The passenger problem is the inability of technological systems designed for use in a moving vehicle to differentiate between a driver and a passenger.

The passenger problem arises when such a device or system is intended to function differently when used by a driver versus a passenger, but is unable to autonomously determine the role of its user. The problem is a factor for distracted driving prevention systems, GPS navigation software, and usage-based insurance systems.

== History ==
The term "passenger problem" was first used by technology writer David Pogue in 2010 as part of a series on distracted driving in The New York Times. Reviewing the first generation of distracted driving prevention technologies, Pogue noted their different approaches to the problem: “How can I bypass the block if I’m not the one driving?”

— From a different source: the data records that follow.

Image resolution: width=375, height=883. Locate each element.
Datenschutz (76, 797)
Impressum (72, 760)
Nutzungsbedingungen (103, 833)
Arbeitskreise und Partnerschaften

The U.S. Department of Transportation (DOT) acknowledged the passenger problem with the publication of its first set of Distracted Driving Safety Guidelines in 2012. The guidelines applied only to integrated vehicle electronics, recommending the lock-out of dangerous tasks “For any in-vehicle device that is within sight and reach of the driver (even if it is intended for use solely by passengers)…whenever the vehicle’s engine is on and its transmission is not in ‘Park’.” The guidelines intentionally excluded portable devices such as smartphones because of the “special challenges” posed by the fact that their position in the vehicle is not fixed.

In 2014, the National Highway Traffic Safety Administration (NHTSA) convened a public meeting on the subject of distracted driving prevention technologies, expressing its interest “in technology to determine the location of portable and aftermarket devices within the vehicle, thereby automatically determining whether the device is operated by the driver versus passengers while driving” for safety purposes.